5.3 Overall Comparison
We show the overall comparison result in Table 3. First, we observe that ReRe consistently outperforms all the compared models. We find an interesting result that by purely aligning the database with the corpus, it already achieves surprisingly good overall result (surpassing MultiR) and relatively high precision (comparable to CoType in NYT11-HRL). However, the recall is quite low, which accords with our discussion in Section 2.1 that distant supervision leads to many false negatives. We also provide an ablation result where BERT is replaced with a bidirectional LSTM encoder Graves et al. (2013) with randomly initialized weights. From the results we discover that even without BERT, our framework achieves competitive results against the previous approaches such as CoType and CopyR. This further prove the effectiveness of our ReRe framework.


5.4 How Robust is ReRe against False Negatives?

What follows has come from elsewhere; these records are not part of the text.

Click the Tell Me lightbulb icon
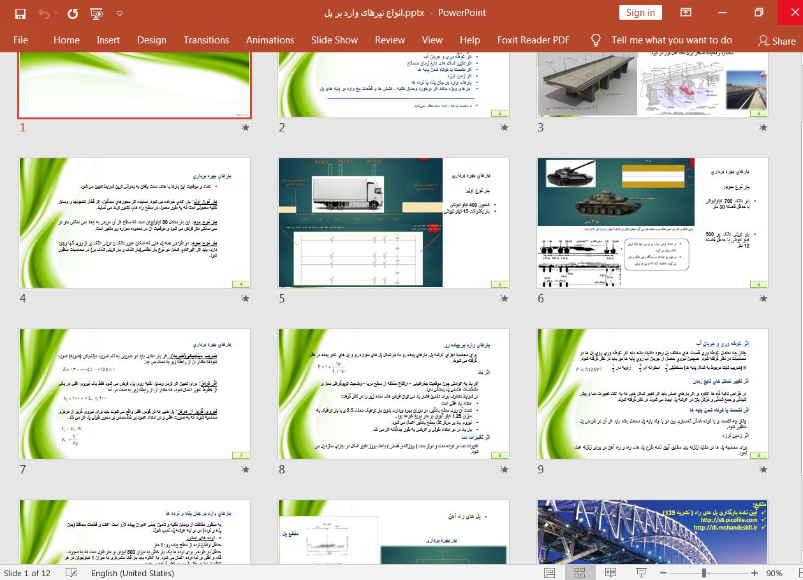Screen dimensions: 803x580 point(596,40)
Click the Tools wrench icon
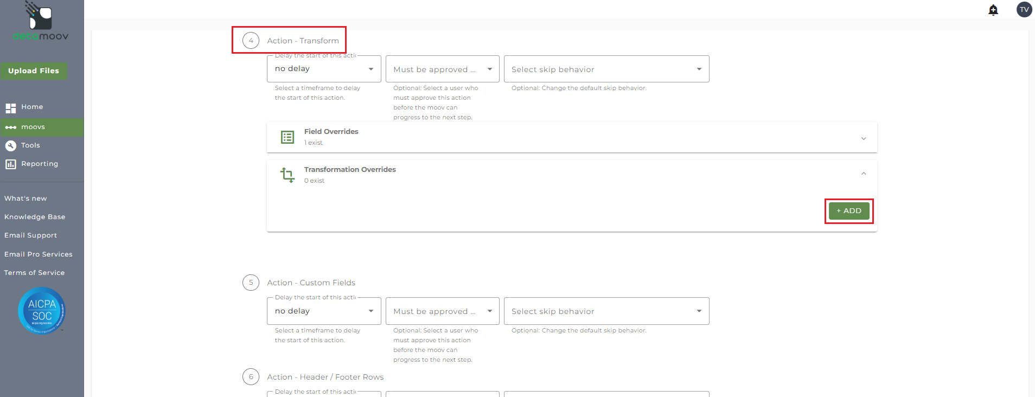 [11, 145]
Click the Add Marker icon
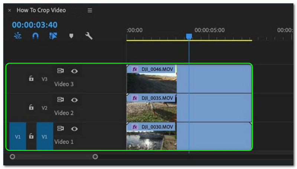This screenshot has width=297, height=169. (x=71, y=36)
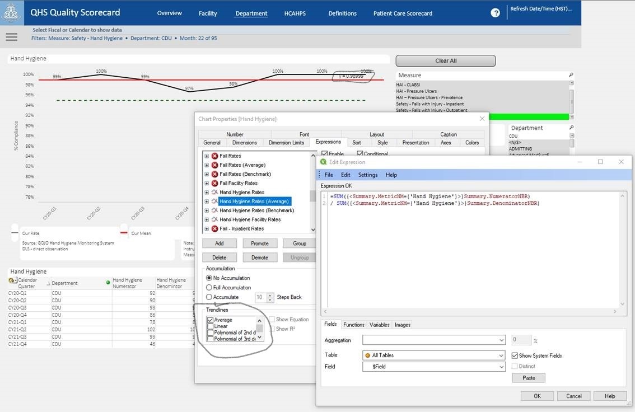
Task: Click the line chart icon beside Hand Hygiene Rates
Action: click(214, 192)
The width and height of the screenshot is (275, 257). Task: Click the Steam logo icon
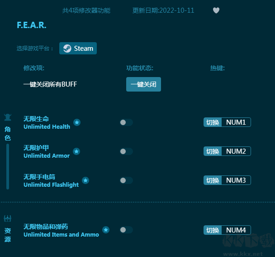tap(67, 48)
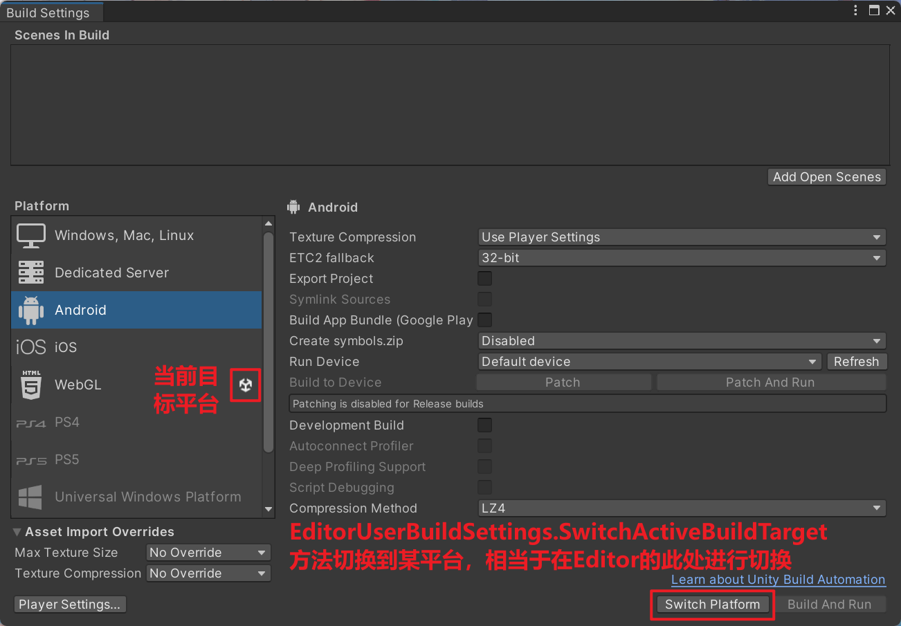Click the Unity logo marking current platform

click(x=246, y=385)
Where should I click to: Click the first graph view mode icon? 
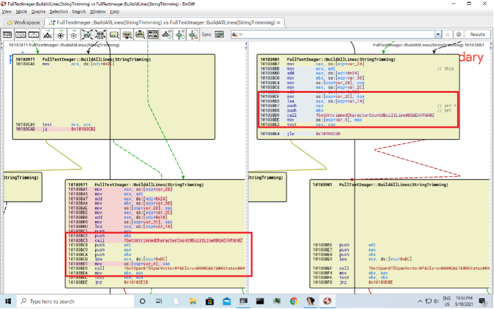pos(7,35)
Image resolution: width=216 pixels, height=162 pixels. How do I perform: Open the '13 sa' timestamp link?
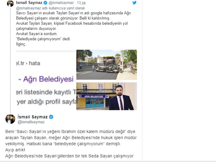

To further study how our model behaves when training data includes different quantity of false negatives, we conduct experiments on synthetic datasets. We construct five new training data by randomly removing triples with probability of 0.1, 0.3 and 0.5, simulating the situation of different FN rates. We show the precision-recall curves of our method in comparison with CasRel Wei et al. (2020), the best performing competitor, in Figure 3. 1) The overall performance of ReRe is superior to competitor models even when trained on a dataset with a 0.5 FN rate. 2) We show that the intervals of ReRe between lines are smaller than CasRel, indicating that the performance decline under different FN rates of ReRe is smaller. 3) The straight line before curves of our model means that there is no data point at the places where recall is very low. This means that our model is insensitive with the decision boundary and thus more robust.
6 Conclusion
In this paper, we revisit the negative data in relation extraction task. We first show that the false negative rate is largely underestimated by previous researches. We then systematically compare three commonly adopted paradigms and prove that our paradigm suffers less from the overwhelming negative labels. Based on this advantage, we propose ReRe, a pipelined framework that first detect relations at sentence level and then extract entities for each specific relation and provide a multi-label PU learning loss to recover false negatives. Empirical results show that ReRe consistently outperforms the existing state-of-the-arts by a considerable gap, even when learned with large false negative rates.